I need my fix...I am going through herding withdrawal.
I know this as the mere THOUGHT of training agility with my dogs makes me want to crawl back into bed and hide for the rest of the day.
Weave poles? Whaaaaa? Running DW....covering hands with ears...eyes closed. Block it out, block it out, BLOCK IT OUT...tears streaming down my cheeks...I don't want to hear anything about it...leave me alone.
I want to rent a bobcat and plow my entire pasture so I can work dogs...I asked, I really did. Andy shot that down, or rather looked at me, and rolled his eyes...and went back to cutting onions for some hash brown casserole (NO...NOT HOT DISH)... Day 23: Onions (for Lora W and Nell :)
I have all this amazing stuff (probably things that KK has said to me a MILLION times...but alas my brain says WOW!!! NEW STUFF!!!) and I can't try it. F*ck you mother nature...whoever believes in global warming hasn't been to Minnesota...global warming my a**. Whatever.
This aways happens to me...I go to a clinic, a lesson, whatever and my brain tells me "move, buy 100 acres, get 300 sheep and become a sheep farmer. I want to never pick up a pile of dog sh*t again, because they all crap in the back 40 in the tall grass...turds never to be seen again. Trial my dogs, and screw agility. I have dreams of sending Klink on a 700 yard outrun and shedding...how sad...
But...I think my students would kill me, or burn down my pretty farm I just bought if I told them I wasn't doing agility anymore. They are an ornery bunch of kids :)
As we were driving up to Minnesota after our trip, the husband texts me that it was so cold up here...and I needed to turn around and head south. Save myself and the pups. He would make due with the other dogs up here, but just don't forget them all and come back in the spring. :) How adorable is he? I was tempted, but Donna wouldn't let me...said something about her husband would care...damn...

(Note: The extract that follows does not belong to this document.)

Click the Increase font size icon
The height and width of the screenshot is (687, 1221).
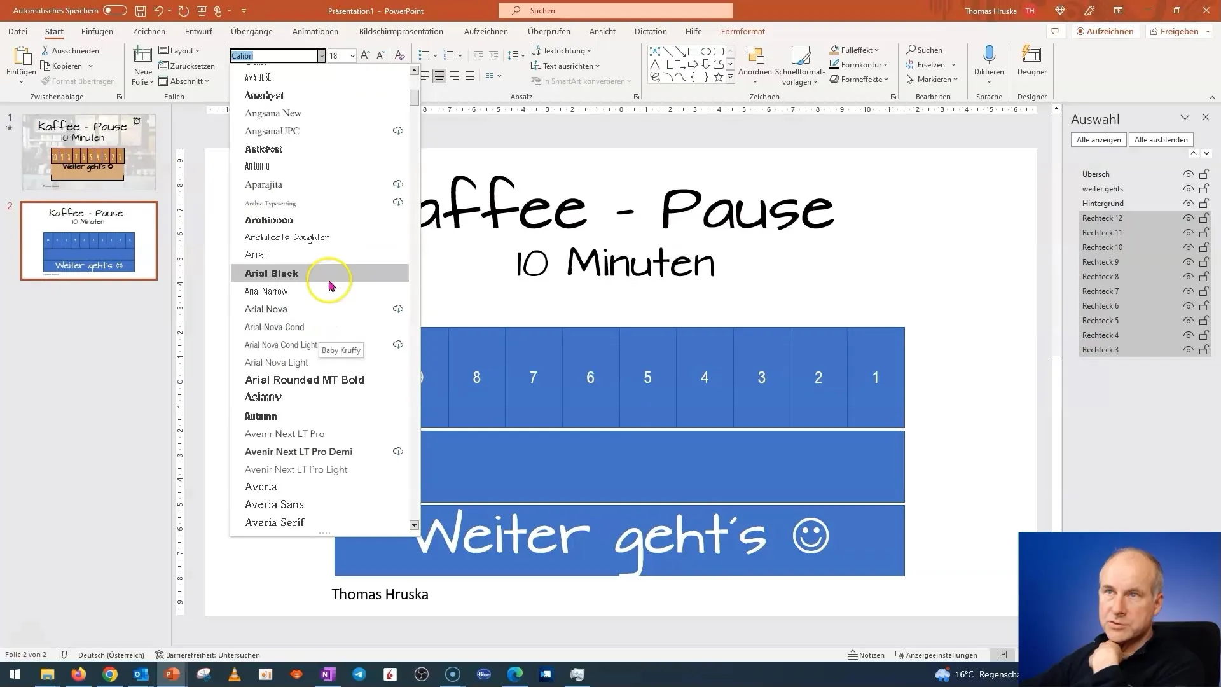tap(365, 55)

Sorry...tangent. And the cows that my husband needs for his job are just basically in Minnesota and Wisconsin...gag...for those of you who are from those parts, it's OK, you like it...I get it. But me, no...I don't like snow and -30 degrees is just b*llshit. I am not genetically programmed for that.
I am so happy when I am working my dogs on sheep...so very very happy. Peaceful and it just is a piece of the puzzle that makes up Loretta. Without it, I feel unfinished. I don't feel that way with agility...if someone told me tomorrow...choose one, it would be herding. Many probably find that hard to believe but it's true. Agility is my job, agility is a hobby...herding is in my soul. I know that sounds totally all "hippie" but...it's true. This picture sums it up :) Jen (I call her the red Klink though)...a horse and sheep...and a big field...perfection (OK...well Jen could have been in better focus...I tried to talk to her about slowing down a bit, she wasn't listening).